そんなことを思いながら虹を見つめていた。




なんだろう?




何だか黒いものが虹を渡っている。






「えっ?」




中央に差し掛かる辺りに黒い影…






人影に見えるものが二つある。






目を懲らしてみるが、はっきりしない。




もう少し虹に近づくことは出来るかな?




車に飛び乗ると


虹に向かって走らせた。






段々と山間に車は入っていく。






虹に近づいていくように思った。






人影が少し大きく見える。


虹の橋をまさに歩いている。








「前にも虹に向かって走った事が、あったような気がする」










そうだ。


あれは五年ほど前だったかな。




当時仲良しだった智子と二人でドライブしていた時だった。






虹が山間にかかっているのを、


智子が見つけて、


「ねぇ、虹の足って見えるのかな?」






二人で追い掛けたっけ…








「あの時は虹までの距離が変わらなかったはず…」












でも今は確かに虹が近づいてきている。




車が走れるギリギリまできたみたいだ。


広場になっていて駐車できる。






車を降りると目の前に続く


山道を登っていった。






虹の橋は薄く透け人の姿が、はっきりと見える。






「…智子!」






虹の上に智子が立っていた。










一緒にいる白い服の人には見覚えがない。








「ねぇ、ちゃんと虹に足があったわよ!気持ちいいよ!」








智子が私に向かって叫んだ。






智子の声が山にコダマする。










私は、あっけにとられて、


ただ、虹の橋の上にいる智子を見上げていた。








私の顔を見て智子は、


にっこりと笑っていた。




ゆっくり手を振ると、


白い服の人と虹の橋を歩きだした。






「待って!智子!行かないでよ!戻ってきてよ!」






私の声に智子は振り向くと、


少し微笑みながら首を振った。


でもまた元気な声で言った。






「何十年かしたらまた会おうね。

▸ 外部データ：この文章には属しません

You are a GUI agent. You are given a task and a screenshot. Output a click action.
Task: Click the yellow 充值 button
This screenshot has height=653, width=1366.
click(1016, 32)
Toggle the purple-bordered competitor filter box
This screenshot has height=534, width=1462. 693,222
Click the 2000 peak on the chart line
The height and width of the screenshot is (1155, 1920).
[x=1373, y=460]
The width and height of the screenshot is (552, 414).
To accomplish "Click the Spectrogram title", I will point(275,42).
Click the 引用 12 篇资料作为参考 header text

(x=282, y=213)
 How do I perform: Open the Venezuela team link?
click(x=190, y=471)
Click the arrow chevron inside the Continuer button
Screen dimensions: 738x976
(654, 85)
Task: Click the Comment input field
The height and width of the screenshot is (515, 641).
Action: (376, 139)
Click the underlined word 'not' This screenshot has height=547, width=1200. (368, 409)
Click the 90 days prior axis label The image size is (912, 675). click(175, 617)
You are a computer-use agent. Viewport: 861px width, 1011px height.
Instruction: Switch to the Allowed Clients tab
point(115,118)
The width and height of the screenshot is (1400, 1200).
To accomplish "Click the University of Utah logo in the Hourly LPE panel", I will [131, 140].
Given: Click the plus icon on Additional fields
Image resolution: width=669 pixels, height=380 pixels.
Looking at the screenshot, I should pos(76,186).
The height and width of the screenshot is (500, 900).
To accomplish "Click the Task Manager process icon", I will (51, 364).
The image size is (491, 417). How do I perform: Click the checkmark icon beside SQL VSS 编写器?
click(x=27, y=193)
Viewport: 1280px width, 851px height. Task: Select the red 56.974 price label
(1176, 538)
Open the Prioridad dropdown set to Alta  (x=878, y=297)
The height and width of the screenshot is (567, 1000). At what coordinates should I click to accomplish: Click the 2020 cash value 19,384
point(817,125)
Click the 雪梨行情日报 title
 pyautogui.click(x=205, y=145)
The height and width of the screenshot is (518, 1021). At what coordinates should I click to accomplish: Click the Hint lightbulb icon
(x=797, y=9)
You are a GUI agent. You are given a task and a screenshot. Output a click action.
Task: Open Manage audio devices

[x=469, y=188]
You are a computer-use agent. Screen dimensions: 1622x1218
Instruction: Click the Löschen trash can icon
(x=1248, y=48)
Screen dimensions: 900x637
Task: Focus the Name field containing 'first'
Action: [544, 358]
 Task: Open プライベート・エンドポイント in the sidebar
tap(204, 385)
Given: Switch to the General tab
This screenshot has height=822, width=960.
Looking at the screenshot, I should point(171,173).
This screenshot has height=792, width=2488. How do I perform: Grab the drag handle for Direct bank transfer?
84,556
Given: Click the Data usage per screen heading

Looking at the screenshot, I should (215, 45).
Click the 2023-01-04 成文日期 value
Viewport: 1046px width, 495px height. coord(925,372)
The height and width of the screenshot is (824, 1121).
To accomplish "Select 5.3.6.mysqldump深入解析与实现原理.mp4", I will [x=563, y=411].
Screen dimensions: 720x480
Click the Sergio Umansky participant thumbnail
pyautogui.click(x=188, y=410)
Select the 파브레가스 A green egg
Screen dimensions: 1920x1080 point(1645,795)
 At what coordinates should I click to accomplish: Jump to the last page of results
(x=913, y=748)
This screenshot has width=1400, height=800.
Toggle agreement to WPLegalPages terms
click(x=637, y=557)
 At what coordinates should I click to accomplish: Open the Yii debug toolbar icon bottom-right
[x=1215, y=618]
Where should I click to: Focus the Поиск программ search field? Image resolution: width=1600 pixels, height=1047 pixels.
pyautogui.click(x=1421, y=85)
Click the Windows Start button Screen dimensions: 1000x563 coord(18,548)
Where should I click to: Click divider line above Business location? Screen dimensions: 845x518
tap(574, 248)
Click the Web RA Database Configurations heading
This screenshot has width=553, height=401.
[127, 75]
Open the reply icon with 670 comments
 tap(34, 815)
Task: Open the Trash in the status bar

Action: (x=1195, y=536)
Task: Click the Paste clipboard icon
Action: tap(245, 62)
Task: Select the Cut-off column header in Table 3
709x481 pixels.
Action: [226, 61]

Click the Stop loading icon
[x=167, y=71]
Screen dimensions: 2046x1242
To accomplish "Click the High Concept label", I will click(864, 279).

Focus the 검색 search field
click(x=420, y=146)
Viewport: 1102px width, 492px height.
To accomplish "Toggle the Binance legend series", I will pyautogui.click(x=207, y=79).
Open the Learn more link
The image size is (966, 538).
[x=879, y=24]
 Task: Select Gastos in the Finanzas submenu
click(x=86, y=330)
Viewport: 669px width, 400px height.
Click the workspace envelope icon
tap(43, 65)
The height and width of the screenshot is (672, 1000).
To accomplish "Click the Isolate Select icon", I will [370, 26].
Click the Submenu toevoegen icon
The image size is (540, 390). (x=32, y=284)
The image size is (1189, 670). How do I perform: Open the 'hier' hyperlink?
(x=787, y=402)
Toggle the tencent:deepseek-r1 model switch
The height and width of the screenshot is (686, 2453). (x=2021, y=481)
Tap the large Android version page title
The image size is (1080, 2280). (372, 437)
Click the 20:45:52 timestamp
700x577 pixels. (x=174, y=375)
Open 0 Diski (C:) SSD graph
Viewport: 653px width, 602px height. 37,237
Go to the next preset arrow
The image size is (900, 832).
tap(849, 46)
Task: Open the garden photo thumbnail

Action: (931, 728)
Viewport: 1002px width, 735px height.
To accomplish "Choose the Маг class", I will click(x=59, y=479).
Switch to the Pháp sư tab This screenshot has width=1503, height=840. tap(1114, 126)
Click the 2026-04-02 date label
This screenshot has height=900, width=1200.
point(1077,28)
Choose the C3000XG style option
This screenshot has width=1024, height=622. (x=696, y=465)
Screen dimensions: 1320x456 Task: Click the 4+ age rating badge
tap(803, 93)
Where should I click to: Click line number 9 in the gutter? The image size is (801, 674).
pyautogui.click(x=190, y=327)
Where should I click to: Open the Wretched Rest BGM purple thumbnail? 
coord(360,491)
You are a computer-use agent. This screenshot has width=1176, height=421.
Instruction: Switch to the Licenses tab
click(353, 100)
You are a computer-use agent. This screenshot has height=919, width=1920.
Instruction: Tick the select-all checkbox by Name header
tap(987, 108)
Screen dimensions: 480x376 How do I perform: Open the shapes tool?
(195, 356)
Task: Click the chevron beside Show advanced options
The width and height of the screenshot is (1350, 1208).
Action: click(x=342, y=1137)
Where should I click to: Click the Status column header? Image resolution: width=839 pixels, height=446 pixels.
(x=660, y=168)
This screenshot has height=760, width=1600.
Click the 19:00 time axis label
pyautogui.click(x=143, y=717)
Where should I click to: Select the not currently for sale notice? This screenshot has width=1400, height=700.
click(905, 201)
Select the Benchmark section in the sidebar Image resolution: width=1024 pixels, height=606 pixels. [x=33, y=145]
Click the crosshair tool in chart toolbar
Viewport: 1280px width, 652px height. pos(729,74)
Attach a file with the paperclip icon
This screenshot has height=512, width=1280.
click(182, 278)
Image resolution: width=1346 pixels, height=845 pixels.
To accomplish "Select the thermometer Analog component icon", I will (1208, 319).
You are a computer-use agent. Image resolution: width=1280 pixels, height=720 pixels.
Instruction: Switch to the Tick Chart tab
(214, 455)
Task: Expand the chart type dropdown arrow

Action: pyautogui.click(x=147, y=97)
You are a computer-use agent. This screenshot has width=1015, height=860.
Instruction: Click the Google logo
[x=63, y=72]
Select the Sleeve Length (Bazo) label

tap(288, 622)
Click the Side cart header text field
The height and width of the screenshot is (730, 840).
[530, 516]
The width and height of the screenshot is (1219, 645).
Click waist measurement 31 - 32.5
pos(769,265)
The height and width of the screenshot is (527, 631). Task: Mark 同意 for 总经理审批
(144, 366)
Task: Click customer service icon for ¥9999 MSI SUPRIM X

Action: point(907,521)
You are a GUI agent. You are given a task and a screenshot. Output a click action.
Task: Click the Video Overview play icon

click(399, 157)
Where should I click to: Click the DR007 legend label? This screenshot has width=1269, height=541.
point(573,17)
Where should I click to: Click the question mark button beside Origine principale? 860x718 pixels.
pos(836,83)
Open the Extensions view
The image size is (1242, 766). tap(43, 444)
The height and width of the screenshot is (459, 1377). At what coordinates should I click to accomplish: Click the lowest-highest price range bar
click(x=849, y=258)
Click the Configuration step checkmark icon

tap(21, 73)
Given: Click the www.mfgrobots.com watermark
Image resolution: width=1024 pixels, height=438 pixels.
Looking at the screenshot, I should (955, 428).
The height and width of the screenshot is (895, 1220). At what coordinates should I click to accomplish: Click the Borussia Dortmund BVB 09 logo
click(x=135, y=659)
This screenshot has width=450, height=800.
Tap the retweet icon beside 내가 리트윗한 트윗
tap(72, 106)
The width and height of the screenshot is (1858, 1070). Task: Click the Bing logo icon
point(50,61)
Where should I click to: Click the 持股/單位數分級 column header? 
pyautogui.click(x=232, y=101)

またね!」






いつもの帰りの時のように、


智子が振り返りながら言った。




二人はどんどん歩いて行ってしまった。


二人が遠ざかるごとに、


段々と虹は薄くなっていき、


薄くなっていく虹とともに智子たちの姿も消えていった。






なんで見えたのだろう。






…智子は一月半程前に亡くなったばかりだ。






何も見えなくなるまで見送った。


山道を駐車場まで降りながら、


涙が止まらなかった。






車まで戻ると、


もう一度振り返って、山の虹のあった所を眺めた。






「四十九日かな…」






虹の橋は懐かしい姿を写すって本当だったのだ。






「でも智子笑っていた。」






入院していた時は苦しそうだった。




笑って元気よく叫んだ声を思い出すと




少し気持ちが軽くなったのだった。






車をUターンさせ山道を下りて行った。








よく二人でドライブしたっけなぁ。




何十年かしたらまた会えるかな。




その時は、また一緒にドライブしようね。